_Records for locating described items_
========================================================================

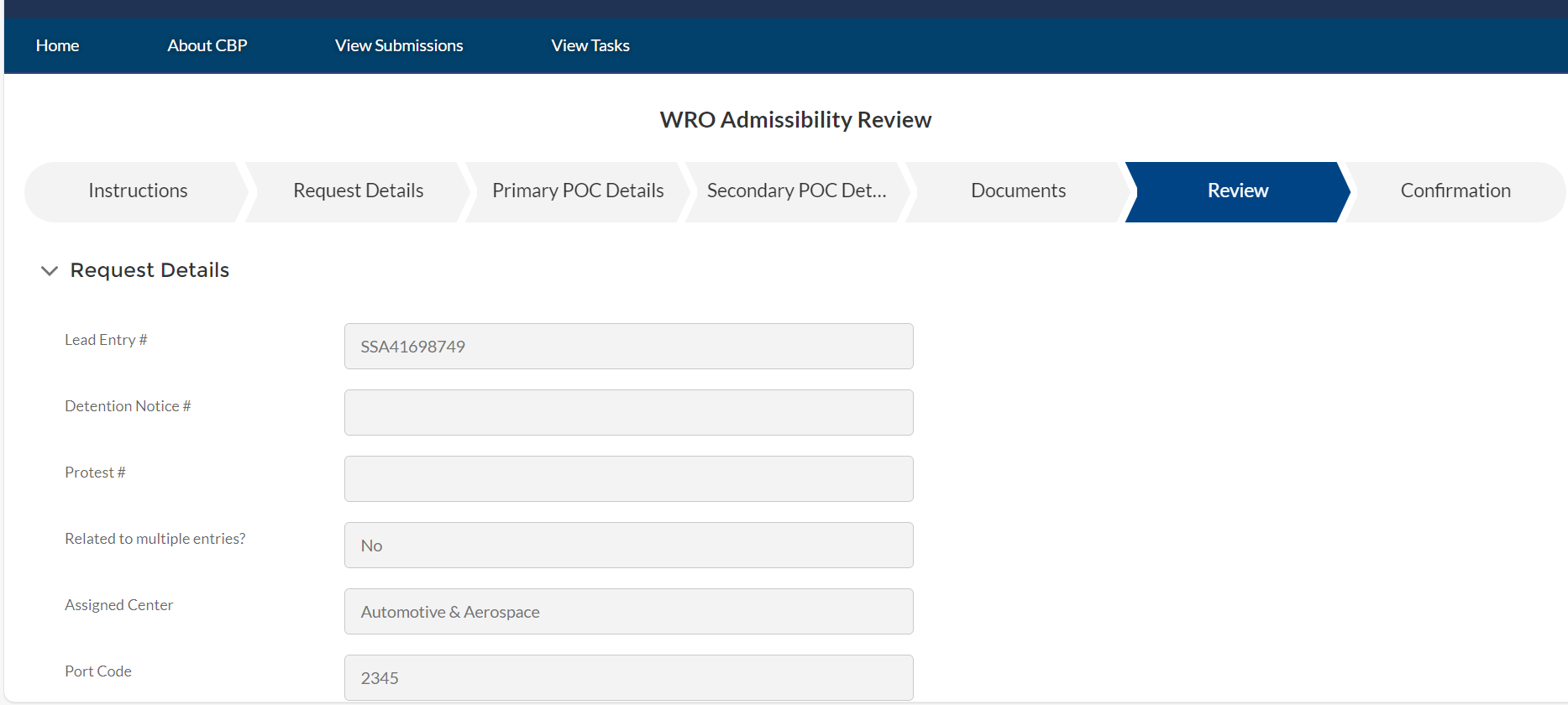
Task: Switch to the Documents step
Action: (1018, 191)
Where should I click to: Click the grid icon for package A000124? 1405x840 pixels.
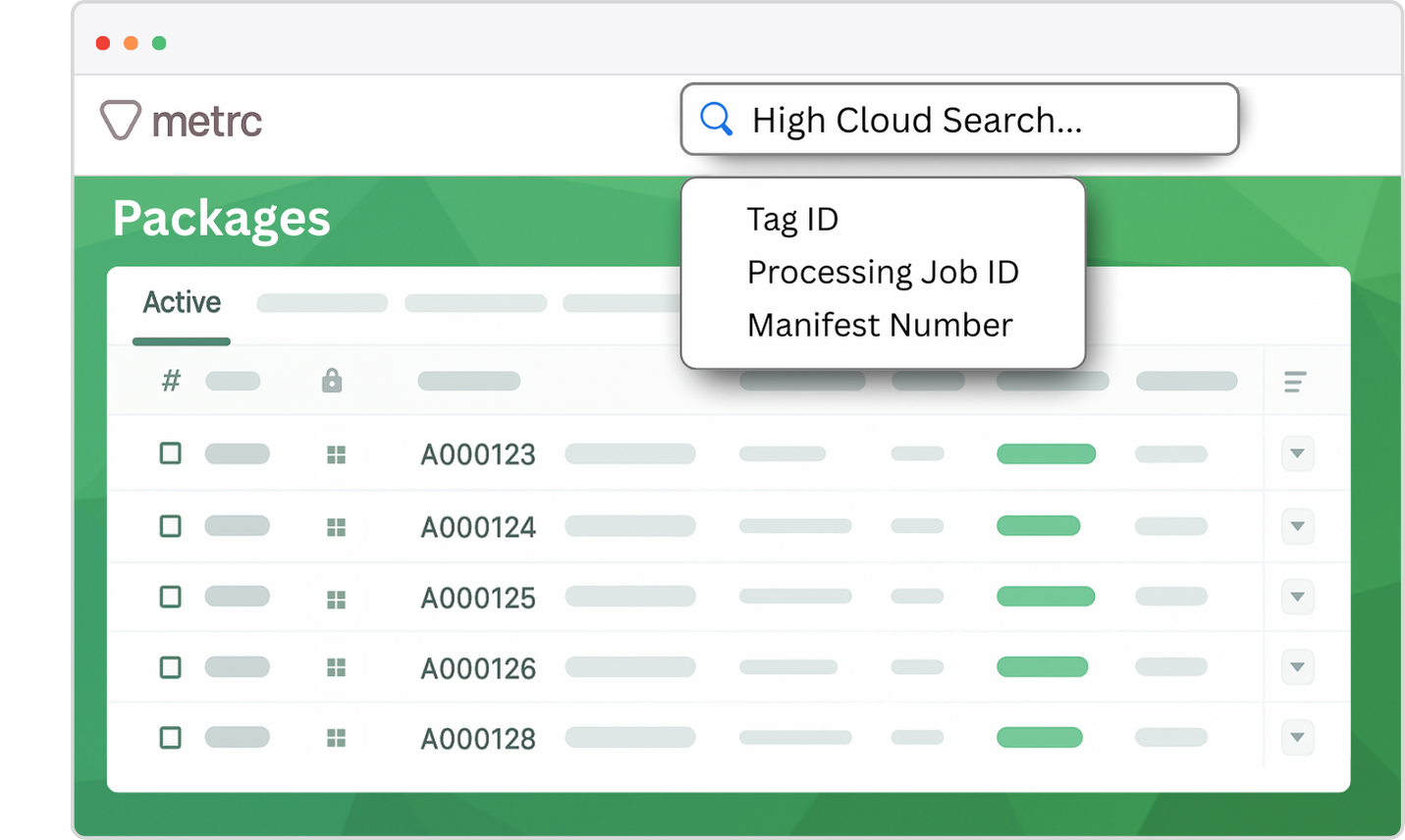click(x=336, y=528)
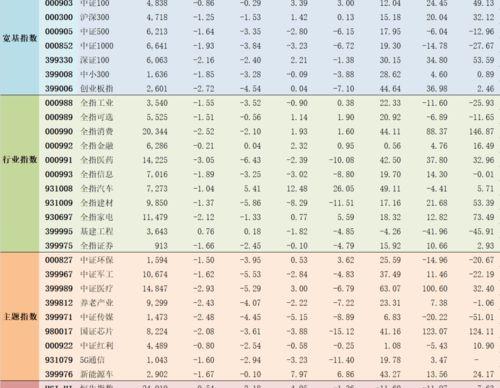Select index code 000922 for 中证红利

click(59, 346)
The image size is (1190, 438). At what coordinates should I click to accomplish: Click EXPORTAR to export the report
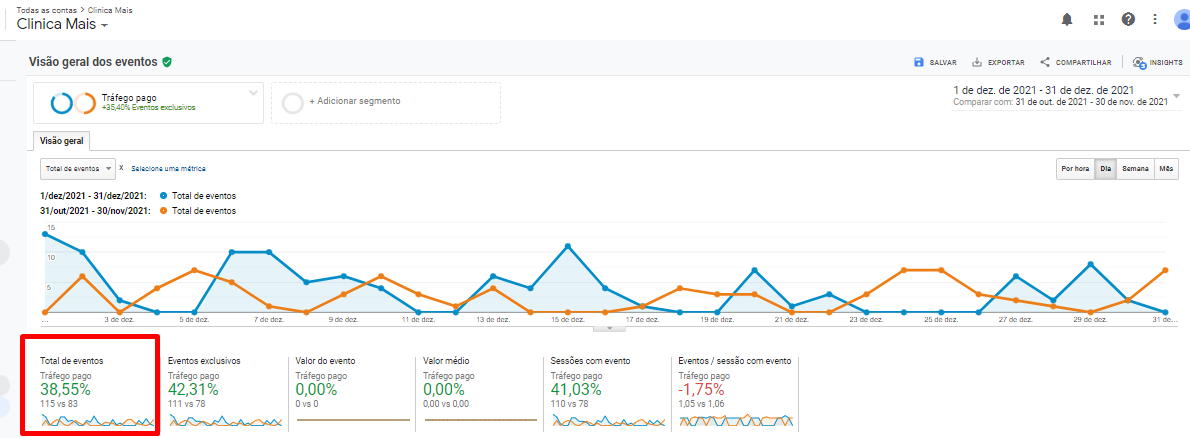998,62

========================================================================

_What you are asked to do_
List every line in the records above that contains the string "should".

_Written reply_
Where should I click to: Click the grid icon for package A000124? 1405x840 pixels.
The image size is (1190, 438). At what coordinates should I click to accomplish: Click EXPORTAR to export the report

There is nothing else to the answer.